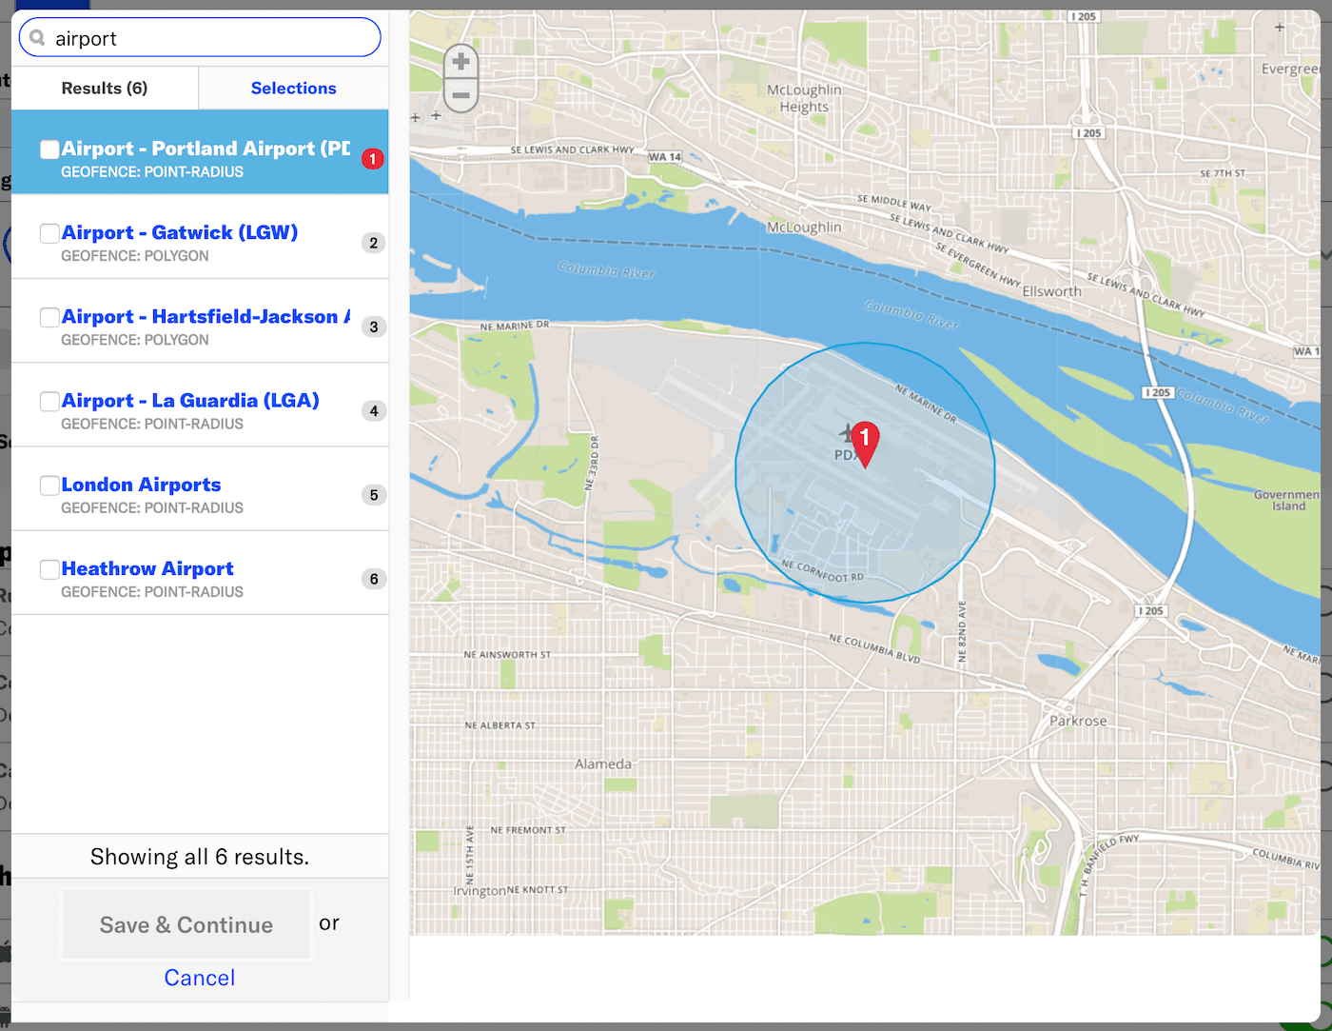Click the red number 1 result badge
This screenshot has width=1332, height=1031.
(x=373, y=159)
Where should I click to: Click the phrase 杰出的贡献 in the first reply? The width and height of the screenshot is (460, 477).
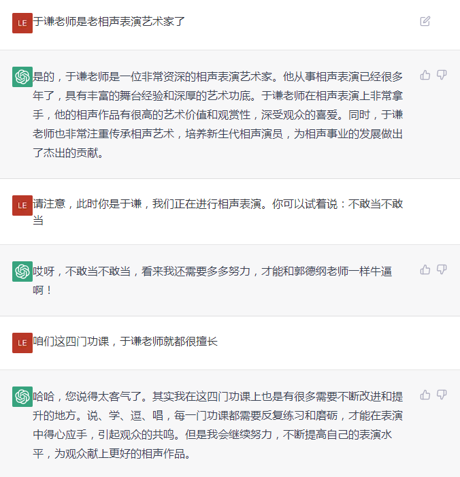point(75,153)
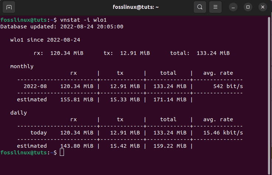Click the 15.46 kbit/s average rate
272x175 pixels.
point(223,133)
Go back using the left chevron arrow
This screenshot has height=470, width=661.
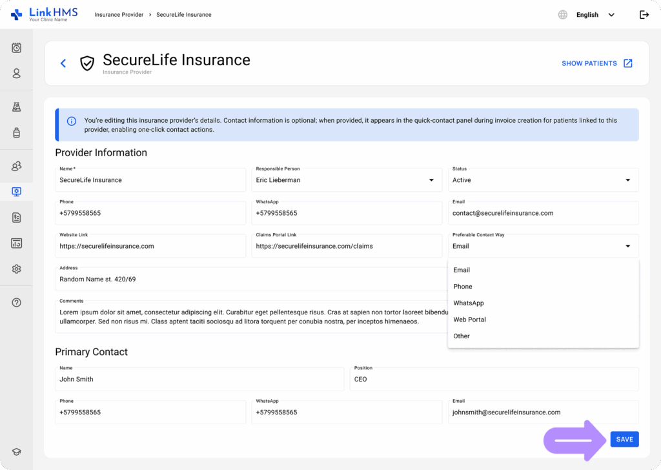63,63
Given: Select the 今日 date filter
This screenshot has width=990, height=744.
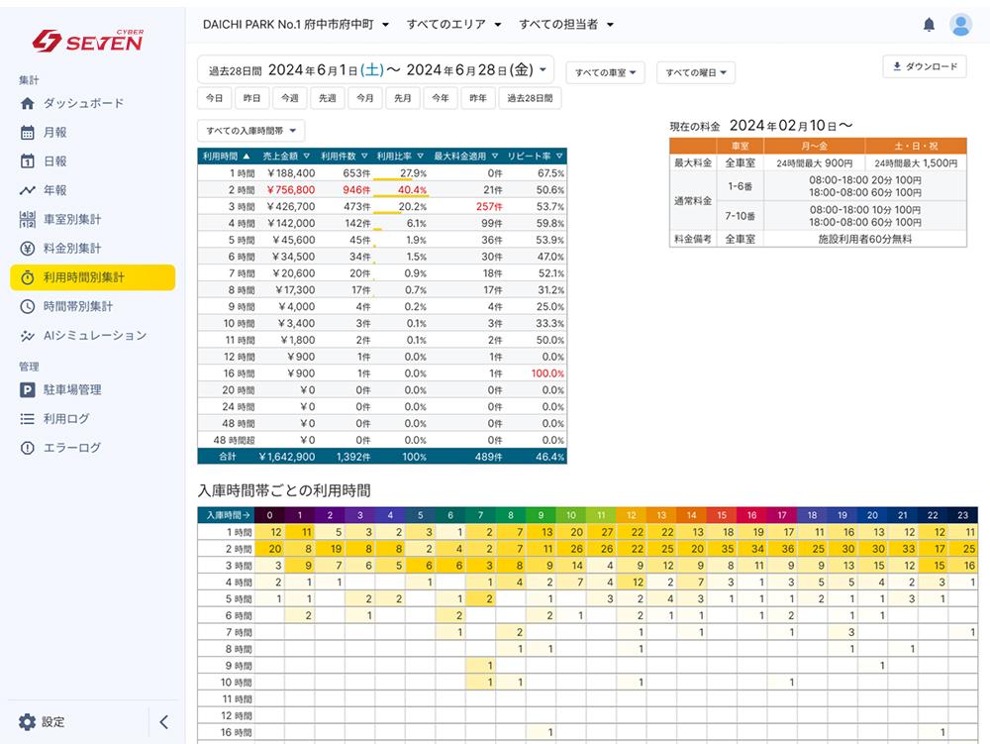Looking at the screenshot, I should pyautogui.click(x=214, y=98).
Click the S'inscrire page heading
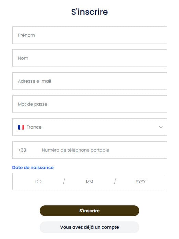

▶ TASK STATEMENT
Switch "Select" to "Choose" everywhere in the listing above and write the listing out again with nothing else changed. Leave the pictures out.

▶ ANSWER TO THIS EXERCISE
Click the red number 1 result badge
This screenshot has width=1332, height=1031.
(x=373, y=159)
Where should I click to: Click the phrase 杰出的贡献 in the first reply? The width and height of the screenshot is (460, 477).
point(75,153)
Click the 15.46 kbit/s average rate
272x175 pixels.
point(223,133)
Go back using the left chevron arrow
This screenshot has height=470, width=661.
63,63
Given: Choose the 今日 date filter
This screenshot has width=990, height=744.
Looking at the screenshot, I should pyautogui.click(x=214, y=98).
Click the S'inscrire page heading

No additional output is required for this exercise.